The Japanese government's Agency of Cultural Affairs announced the winners of its Film Awards on September 20. Illustrator and director Yoshikazu Yasuhiko will receive an award in the Film Lifetime Achievement Category to honor his animation and character design work. Director of photography and animator Minoru Tamura will also also receive a lifetime achievement award.

Yasuhiko began his career as an animator at Mushi Productions in 1967. He designed the characters on the studio's Nozomi in the Sun 1971 series, which was his first collaboration with the show's storyboard artist and future Mobile Suit Gundam creator Yoshiyuki Tomino.
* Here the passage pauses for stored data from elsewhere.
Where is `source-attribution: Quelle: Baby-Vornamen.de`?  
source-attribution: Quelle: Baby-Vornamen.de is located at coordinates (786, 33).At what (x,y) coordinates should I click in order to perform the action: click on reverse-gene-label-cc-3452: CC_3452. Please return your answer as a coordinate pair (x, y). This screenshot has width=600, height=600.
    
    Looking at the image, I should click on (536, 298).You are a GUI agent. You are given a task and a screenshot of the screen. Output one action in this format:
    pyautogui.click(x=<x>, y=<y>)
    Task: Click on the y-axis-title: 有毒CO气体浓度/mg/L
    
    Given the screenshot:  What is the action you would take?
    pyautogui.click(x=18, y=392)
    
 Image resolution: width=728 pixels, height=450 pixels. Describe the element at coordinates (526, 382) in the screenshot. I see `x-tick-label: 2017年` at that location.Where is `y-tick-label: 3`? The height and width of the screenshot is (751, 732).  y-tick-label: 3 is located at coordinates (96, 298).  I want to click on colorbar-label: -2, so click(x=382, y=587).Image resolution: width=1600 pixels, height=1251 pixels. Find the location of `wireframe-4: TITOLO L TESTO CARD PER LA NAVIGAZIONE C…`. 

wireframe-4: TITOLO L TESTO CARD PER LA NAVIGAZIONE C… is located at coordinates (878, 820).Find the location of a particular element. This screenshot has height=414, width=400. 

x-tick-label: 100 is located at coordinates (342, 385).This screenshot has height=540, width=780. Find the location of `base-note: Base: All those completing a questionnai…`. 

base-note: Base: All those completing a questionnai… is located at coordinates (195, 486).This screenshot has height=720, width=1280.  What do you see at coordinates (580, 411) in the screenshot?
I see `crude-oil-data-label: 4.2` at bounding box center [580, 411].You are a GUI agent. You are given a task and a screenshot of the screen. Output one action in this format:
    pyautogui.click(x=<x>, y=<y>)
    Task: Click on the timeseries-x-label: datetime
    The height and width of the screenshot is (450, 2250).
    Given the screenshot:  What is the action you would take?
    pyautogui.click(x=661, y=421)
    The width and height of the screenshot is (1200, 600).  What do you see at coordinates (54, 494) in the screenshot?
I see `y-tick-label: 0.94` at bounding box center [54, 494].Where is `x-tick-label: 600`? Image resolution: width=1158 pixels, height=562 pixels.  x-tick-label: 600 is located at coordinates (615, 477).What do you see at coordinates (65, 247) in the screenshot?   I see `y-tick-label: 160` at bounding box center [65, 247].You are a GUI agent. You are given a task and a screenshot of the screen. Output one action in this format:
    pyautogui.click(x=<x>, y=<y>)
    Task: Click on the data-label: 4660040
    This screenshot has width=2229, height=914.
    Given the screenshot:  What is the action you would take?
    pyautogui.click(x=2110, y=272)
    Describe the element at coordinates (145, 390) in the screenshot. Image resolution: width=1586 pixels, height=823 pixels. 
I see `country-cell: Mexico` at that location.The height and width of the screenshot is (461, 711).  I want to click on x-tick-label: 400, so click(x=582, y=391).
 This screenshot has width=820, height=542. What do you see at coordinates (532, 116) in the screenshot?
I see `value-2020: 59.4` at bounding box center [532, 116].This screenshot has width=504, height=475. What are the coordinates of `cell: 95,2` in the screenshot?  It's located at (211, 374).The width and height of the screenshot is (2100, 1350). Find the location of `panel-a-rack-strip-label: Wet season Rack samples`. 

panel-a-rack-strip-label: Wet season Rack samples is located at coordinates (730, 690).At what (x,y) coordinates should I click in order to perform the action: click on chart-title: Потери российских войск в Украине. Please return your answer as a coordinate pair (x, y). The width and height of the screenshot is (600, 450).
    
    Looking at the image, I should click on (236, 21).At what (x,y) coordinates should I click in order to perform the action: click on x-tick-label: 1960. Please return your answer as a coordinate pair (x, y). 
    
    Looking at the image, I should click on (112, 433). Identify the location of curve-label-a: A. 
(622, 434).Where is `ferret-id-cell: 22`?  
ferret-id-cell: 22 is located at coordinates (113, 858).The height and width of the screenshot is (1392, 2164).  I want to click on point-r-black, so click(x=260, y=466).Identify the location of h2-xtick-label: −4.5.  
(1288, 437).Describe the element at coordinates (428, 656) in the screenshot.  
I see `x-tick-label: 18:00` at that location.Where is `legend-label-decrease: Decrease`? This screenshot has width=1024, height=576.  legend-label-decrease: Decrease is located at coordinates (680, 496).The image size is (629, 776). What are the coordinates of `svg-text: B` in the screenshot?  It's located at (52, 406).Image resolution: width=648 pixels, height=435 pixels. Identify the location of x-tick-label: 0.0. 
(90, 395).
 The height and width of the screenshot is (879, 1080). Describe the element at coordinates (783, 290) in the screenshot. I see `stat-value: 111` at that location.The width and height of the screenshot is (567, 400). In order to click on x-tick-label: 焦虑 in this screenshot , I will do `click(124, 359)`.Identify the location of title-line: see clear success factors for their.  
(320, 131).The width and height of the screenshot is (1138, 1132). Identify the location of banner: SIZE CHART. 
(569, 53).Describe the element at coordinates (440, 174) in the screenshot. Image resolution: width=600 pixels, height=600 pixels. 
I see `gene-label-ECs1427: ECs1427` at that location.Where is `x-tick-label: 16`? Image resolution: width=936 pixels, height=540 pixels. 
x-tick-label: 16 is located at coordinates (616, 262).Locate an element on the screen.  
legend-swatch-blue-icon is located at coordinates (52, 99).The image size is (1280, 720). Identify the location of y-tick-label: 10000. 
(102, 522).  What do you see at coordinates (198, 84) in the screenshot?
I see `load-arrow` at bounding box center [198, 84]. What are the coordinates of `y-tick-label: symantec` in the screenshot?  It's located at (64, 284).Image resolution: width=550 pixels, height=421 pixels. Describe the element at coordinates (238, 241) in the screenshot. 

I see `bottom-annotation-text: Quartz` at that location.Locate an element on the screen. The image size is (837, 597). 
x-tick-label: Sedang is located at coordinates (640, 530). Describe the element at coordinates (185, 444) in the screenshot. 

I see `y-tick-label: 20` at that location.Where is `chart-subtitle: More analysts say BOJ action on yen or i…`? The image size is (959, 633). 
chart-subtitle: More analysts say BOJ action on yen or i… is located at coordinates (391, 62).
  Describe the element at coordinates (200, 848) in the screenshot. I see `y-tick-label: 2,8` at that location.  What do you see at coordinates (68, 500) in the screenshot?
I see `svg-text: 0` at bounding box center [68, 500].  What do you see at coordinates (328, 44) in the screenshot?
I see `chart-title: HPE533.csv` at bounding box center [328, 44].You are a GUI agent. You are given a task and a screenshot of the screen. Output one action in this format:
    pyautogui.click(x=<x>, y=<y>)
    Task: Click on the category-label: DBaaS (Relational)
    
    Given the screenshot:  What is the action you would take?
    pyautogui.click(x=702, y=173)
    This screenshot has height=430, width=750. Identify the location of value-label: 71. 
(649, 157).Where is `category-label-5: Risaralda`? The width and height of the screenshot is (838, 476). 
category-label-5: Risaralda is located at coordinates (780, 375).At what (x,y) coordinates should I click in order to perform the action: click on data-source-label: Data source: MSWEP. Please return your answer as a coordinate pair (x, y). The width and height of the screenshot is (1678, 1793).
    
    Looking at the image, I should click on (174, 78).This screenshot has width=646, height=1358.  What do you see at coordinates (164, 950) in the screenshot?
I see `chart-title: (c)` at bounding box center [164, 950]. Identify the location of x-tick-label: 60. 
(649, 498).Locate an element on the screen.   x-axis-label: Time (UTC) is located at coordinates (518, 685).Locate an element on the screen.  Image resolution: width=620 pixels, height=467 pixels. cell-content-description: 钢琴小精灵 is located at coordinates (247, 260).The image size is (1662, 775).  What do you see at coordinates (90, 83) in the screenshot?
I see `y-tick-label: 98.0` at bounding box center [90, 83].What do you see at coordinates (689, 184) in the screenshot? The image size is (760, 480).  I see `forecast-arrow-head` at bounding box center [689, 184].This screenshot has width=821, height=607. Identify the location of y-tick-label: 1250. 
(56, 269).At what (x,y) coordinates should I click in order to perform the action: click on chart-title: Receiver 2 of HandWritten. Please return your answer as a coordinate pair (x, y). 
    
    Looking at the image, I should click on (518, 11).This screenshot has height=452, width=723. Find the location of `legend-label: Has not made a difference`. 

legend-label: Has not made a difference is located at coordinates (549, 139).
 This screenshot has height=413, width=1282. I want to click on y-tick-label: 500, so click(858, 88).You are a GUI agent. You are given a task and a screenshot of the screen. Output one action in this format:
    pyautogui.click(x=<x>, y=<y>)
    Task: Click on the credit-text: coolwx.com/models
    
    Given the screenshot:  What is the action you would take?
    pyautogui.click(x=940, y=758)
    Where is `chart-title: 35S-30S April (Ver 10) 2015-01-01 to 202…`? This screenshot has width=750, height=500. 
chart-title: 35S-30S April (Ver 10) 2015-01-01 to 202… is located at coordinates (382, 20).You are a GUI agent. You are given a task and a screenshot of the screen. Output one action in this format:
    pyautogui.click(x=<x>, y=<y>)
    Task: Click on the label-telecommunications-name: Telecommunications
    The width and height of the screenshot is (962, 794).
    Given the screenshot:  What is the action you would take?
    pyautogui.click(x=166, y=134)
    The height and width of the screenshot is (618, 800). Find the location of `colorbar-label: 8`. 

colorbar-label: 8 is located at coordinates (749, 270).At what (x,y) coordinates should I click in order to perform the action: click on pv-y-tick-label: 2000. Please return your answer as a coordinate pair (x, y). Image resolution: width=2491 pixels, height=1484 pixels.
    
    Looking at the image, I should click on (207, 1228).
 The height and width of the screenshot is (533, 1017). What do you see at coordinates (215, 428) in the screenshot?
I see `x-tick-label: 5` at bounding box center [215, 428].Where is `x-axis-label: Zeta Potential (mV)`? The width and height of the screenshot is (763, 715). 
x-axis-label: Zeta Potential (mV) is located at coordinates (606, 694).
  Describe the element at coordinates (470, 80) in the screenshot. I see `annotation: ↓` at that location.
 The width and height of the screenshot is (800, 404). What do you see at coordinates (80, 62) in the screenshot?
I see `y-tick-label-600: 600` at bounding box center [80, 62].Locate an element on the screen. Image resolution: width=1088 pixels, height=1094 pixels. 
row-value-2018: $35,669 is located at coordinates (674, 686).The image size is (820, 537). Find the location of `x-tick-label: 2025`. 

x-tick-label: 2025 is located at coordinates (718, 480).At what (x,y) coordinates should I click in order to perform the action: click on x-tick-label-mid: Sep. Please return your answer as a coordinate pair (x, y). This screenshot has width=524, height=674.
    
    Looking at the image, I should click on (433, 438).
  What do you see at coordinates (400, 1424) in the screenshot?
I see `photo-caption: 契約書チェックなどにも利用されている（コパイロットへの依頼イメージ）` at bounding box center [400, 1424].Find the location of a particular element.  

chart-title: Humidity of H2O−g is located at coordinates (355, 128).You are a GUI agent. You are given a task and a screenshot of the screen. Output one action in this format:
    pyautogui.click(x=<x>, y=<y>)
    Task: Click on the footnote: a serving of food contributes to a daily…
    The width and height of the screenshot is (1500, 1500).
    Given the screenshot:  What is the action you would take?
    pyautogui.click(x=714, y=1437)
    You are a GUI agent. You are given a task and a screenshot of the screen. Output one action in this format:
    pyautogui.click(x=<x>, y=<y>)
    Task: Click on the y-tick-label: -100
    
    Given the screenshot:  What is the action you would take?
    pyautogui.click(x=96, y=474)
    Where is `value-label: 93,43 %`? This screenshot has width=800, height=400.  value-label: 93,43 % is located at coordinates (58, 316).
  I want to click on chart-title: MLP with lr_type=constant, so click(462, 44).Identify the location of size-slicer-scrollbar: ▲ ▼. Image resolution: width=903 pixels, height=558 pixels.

The pair also worked together on Space Battleship Yamato's storyboards and Brave Raideen, before Tomino launched the Mobile Suit Gundam series in 1979 with character designs by Yasuhiko.

Since then, Yasuhiko worked on character designs for other installments in the Gundam franchise, including Mobile Suit Zeta Gundam and Mobile Suit Gundam F91. He was the director and character designer of the Mobile Suit Gundam: The Origin anime and most recently, the Mobile Suit Gundam: Cucuruz Doan's Island movie (pictured left) which premiered in June.

Yasuhiko began working as a manga creator with his manga Arion, which first serialized in 1979, and The Venus Wars which first serialized in 1986. In 2001, Yasuhiko launched his Gundam: The Origin manga, a retelling of the original 1979 series' story. Yasuhiko launched his "final new series" Inui to Tatsumi: Siberia Shuppei Hishi- (Inui and Tatsumi: Secret History of the Siberian Intervention) Kodansha's Monthly Afternoon magazine in September 2020.

Tamura worked as director of photography on the 100 Banme no Saru anime film and the Self-Portrait stop-motion animation film. Tamura began his professional career in the 1970 film My Home. Tamura has since worked in numerous animation projects, including numerous short works. He works commonly with three-dimensional subjects including clay and wool-based subjects.

An awards ceremony will take place at the Base Q venue in the Tokyo Midtown Hibiya complex on October 24. This year's Film Awards will be the last, as the Agency of Cultural Affairs plans to consolidate them with the Media Arts Awards, which has also honored many anime and manga creators.